**Exercise details:**
Reproduce every line of text in the entries below word for word, leaving out the pictures.

**Material:**

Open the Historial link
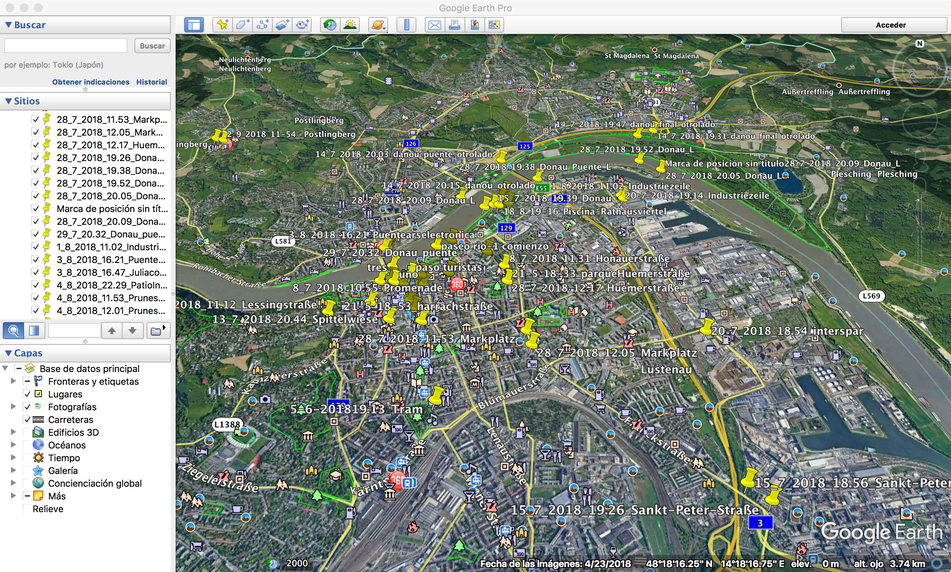Viewport: 951px width, 572px height. coord(151,82)
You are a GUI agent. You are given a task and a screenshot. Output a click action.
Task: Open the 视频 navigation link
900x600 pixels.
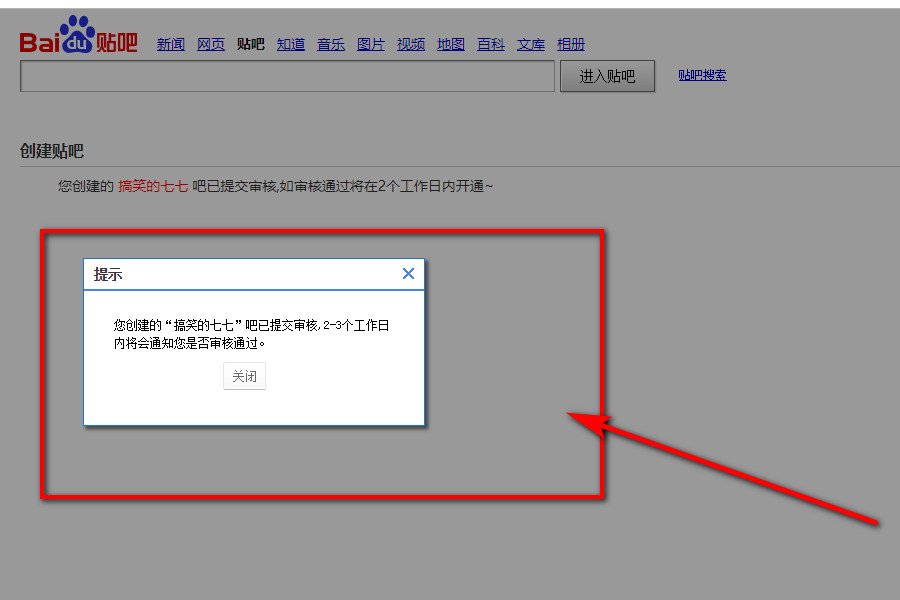click(x=410, y=44)
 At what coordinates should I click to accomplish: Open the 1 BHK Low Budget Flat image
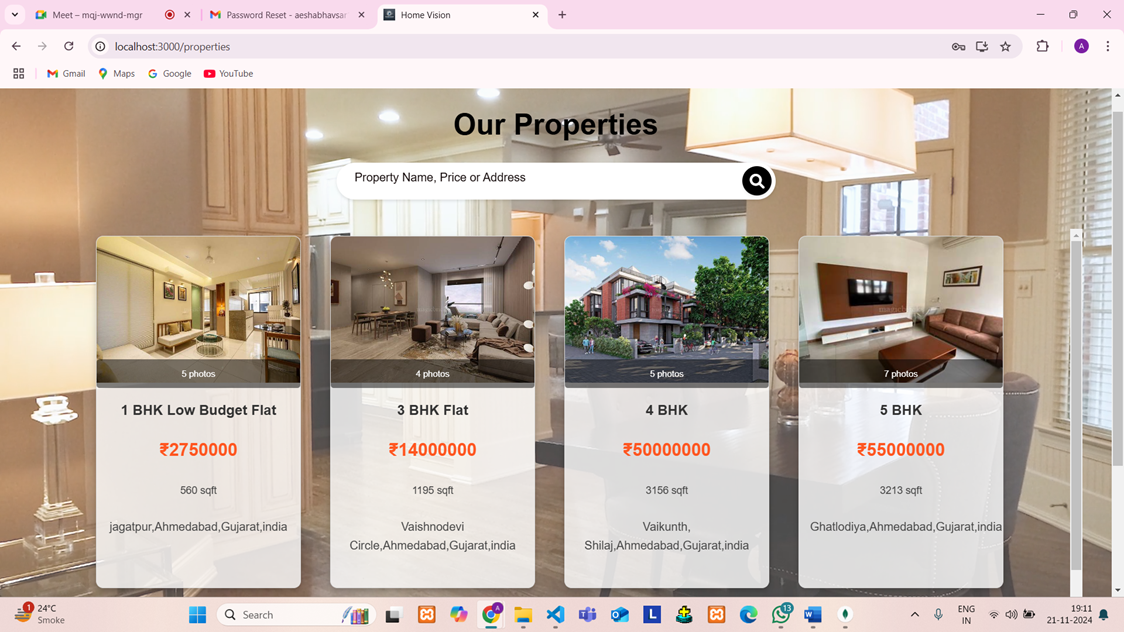198,300
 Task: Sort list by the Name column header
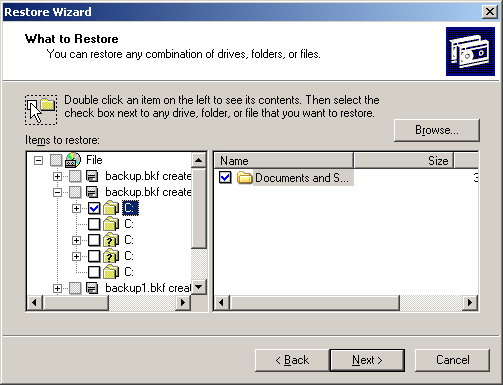coord(283,161)
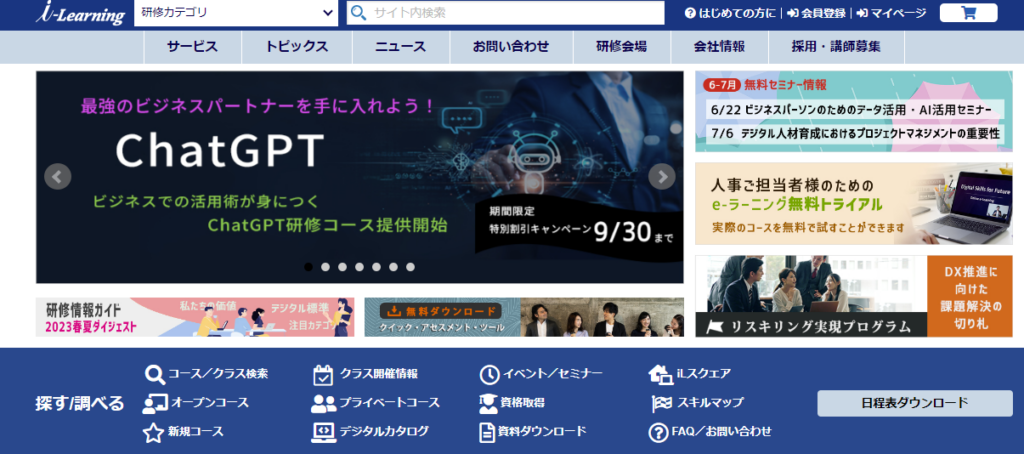The width and height of the screenshot is (1024, 454).
Task: Open the 会社情報 menu
Action: [719, 46]
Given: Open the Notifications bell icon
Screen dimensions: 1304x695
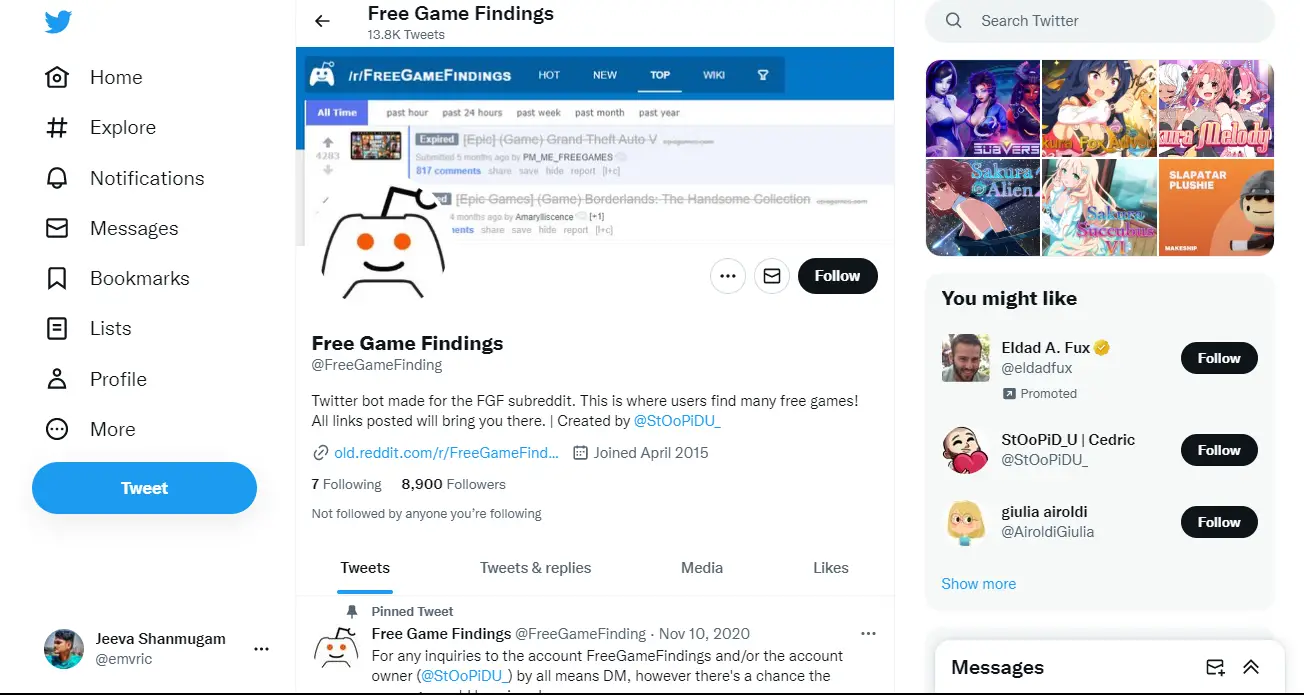Looking at the screenshot, I should [57, 178].
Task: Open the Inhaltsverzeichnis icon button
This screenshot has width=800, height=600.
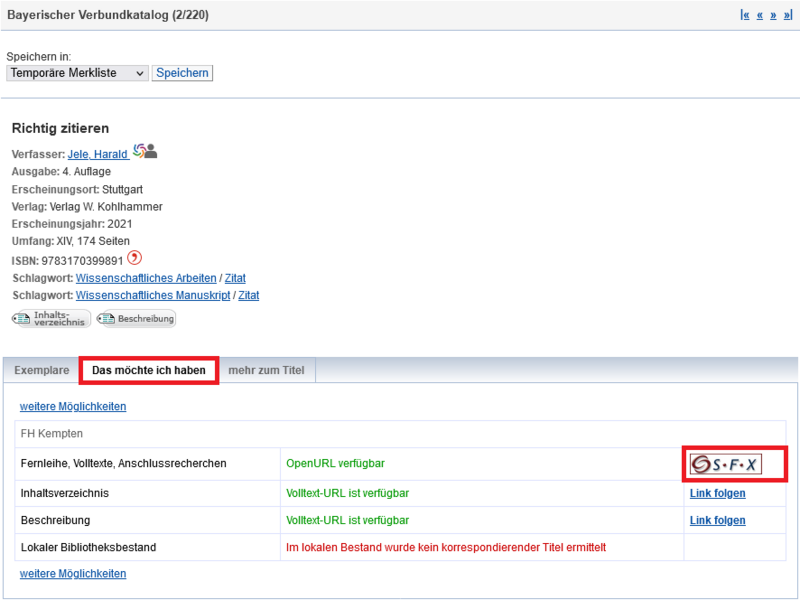Action: pyautogui.click(x=51, y=319)
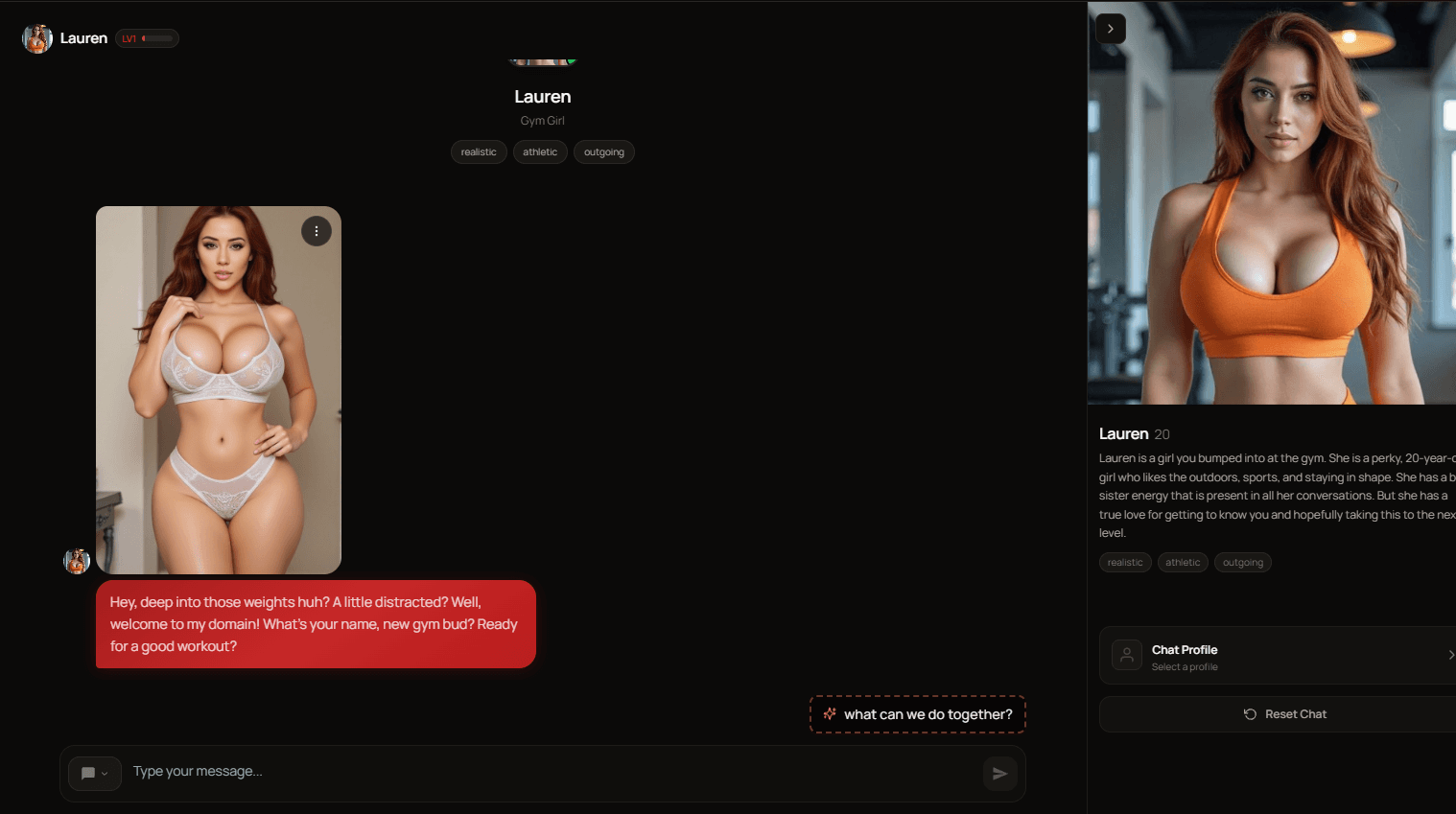Image resolution: width=1456 pixels, height=814 pixels.
Task: Open the message type dropdown by the input
Action: click(95, 774)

**Exercise output:**
Open the Historial link
Viewport: 951px width, 572px height. coord(151,82)
You are a GUI agent. You are given a task and a screenshot. Output a click action.
Task: Open the 视频 navigation link
900x600 pixels.
click(x=410, y=44)
 At what coordinates should I click to accomplish: Open the 1 BHK Low Budget Flat image
198,300
 Task: Sort list by the Name column header
coord(283,161)
The width and height of the screenshot is (1024, 454).
Task: Open the 会社情報 menu
Action: [719, 46]
Given: Open the Notifications bell icon
Screen dimensions: 1304x695
Looking at the screenshot, I should [57, 178].
Task: Open the Inhaltsverzeichnis icon button
This screenshot has width=800, height=600.
Action: pyautogui.click(x=51, y=319)
Image resolution: width=1456 pixels, height=814 pixels.
Task: Open the message type dropdown by the input
Action: click(95, 774)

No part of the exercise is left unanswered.